===== 20131219 hive.limit.optimize.enable 优化
虽然我们limit了100而且是没有任何复杂条件的查询,hive竟然也会去扫描所有的数据,这非常奇怪也很浪费。原来hive的limit在默认的情况下的执行过程就是把所有数据都跑出来.
>>> test1
select * from s_test;
两种情况无影响
>>> test2
select dp_id from s_order_hbase limit 100;
number of mappers: 486; number of reducers: 0
---- set hive.limit.optimize.enable=true;后
number of mappers: 1; number of reducers: 0
2012.08.07
- python中运行hive
- >>> command = "hive -e " + "\"" + load data inpath '/fenxi_system/cs/20120612/sms_20120612' overwrite into table s_sms partition(stat_time='20120612') + "\""
File "<stdin>", line 1
command = "hive -e " + "\"" + load data inpath '/fenxi_system/cs/20120612/sms_20120612' overwrite into table s_sms partition(stat_time='20120612') + "\""
^
SyntaxError: invalid syntax
Error in sys.excepthook:
Traceback (most recent call last):
File "/usr/lib/python2.7/dist-packages/apport_python_hook.py", line 68, in apport_excepthook
binary = os.path.realpath(os.path.join(os.getcwdu(), sys.argv[0]))
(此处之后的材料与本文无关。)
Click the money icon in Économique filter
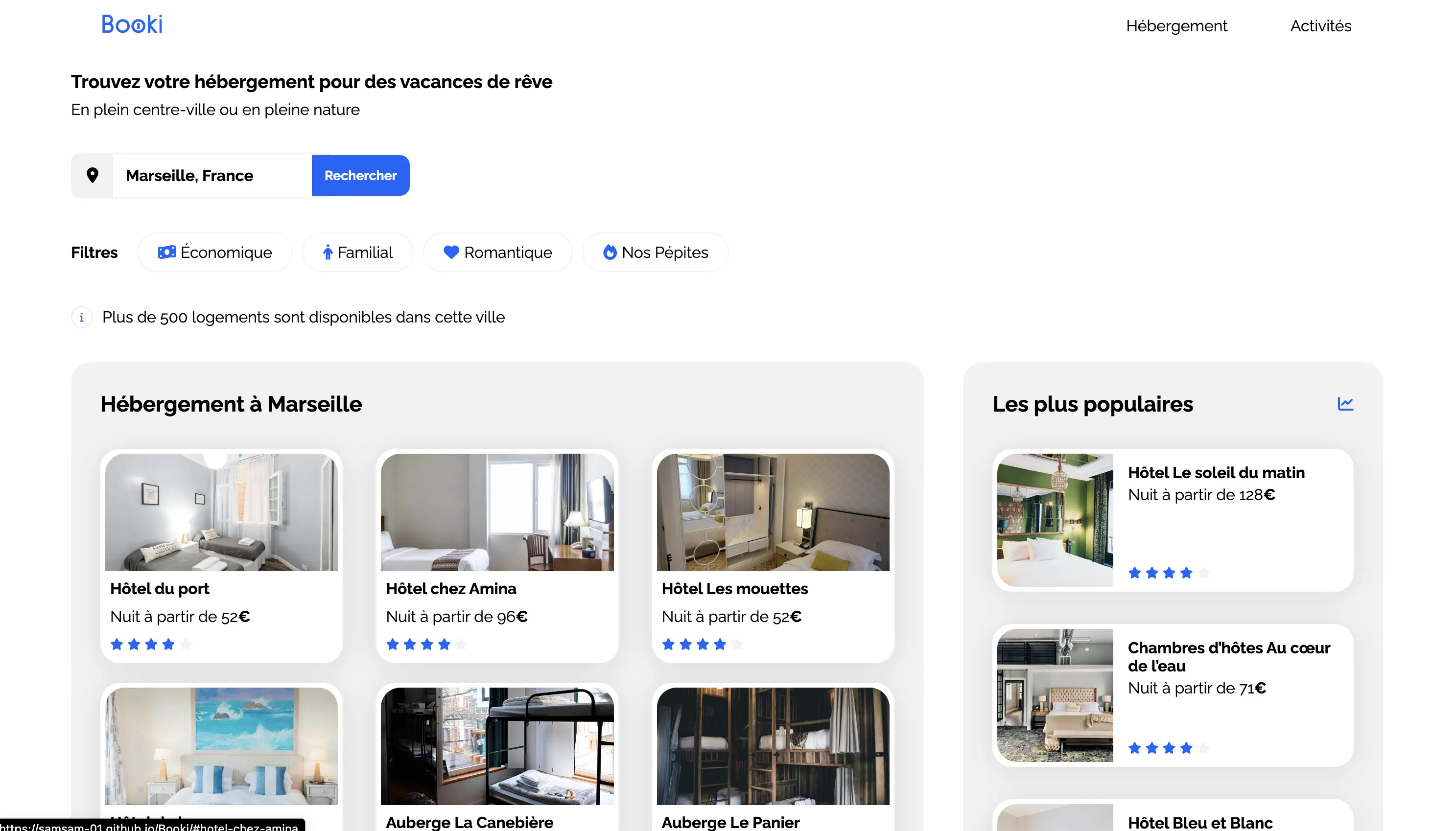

OSError: [Errno 2] No such file or directory
- >>> command = "hive -e " + "'load data inpath '/fenxi_system/cs/20120612/sms_20120612' overwrite into table s_sms partition(stat_time='20120612')'"
ok!
2012.08.08
- 创建了表后,想从其他hive用户中copy同样结构表的内容
hadoop fs -ls 是显示内容,可是 select * from s_sms,没有结果。可见元数据是没有的。
- load data inpath '/user/hive/warehouse/s_edm/stat_time=20120612/edm_20120612' overwrite into table s_sms partition(stat_time='20120808');
select * from s_sms Ok了
- 关于row format delimited fields
hive> create table test2(uid string,name string)row format delimited fields terminated by 'aaa';
hive> load data local inpath '/home/mjiang/tes' overwrite into table test2;
hive> select * from test2;
123
//tes内容为:123aaa456
hive> create table test3(uid string,name string)row format delimited fields terminated by ',';
hive> load data local inpath '/home/mjiang/tes' overwrite into table test3;
hive> select * from test3;
123 456
//tes内容为:123,456
hive> create table test1(uid string,name string)row format delimited fields terminated by '/t';
hive> select * from test1;
123 t 456
//tes内容为:123/t456
分割符可能只能为一个。不过用',' ,是肯定可以的。